Would you please copy each line below that includes the string "will"?

** Data extracts follows **

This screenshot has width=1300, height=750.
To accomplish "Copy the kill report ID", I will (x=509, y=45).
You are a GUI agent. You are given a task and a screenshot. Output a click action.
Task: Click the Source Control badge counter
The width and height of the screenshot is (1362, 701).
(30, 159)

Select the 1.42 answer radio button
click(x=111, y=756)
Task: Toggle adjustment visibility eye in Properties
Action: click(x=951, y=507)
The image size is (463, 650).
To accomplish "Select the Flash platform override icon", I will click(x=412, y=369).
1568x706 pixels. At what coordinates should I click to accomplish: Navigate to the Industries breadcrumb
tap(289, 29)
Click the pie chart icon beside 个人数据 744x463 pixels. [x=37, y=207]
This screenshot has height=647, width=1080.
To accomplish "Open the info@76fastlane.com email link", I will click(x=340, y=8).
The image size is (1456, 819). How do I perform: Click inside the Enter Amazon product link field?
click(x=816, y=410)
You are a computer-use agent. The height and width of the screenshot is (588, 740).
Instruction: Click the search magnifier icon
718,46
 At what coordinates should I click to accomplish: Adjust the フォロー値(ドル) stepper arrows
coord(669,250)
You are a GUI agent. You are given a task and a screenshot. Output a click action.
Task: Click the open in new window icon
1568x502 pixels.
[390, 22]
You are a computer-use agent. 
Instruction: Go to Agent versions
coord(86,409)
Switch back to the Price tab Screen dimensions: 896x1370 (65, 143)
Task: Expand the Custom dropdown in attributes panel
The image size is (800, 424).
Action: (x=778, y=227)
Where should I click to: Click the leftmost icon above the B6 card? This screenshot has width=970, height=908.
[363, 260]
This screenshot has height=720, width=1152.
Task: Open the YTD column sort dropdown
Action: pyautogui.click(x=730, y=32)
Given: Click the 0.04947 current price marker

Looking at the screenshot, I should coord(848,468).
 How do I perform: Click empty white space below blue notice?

** End of Data extracts **

* Solution:
To accomplish "Copy the kill report ID", I will (x=509, y=45).
To accomplish "Select the Flash platform override icon", I will click(x=412, y=369).
To accomplish "Open the info@76fastlane.com email link", I will click(x=340, y=8).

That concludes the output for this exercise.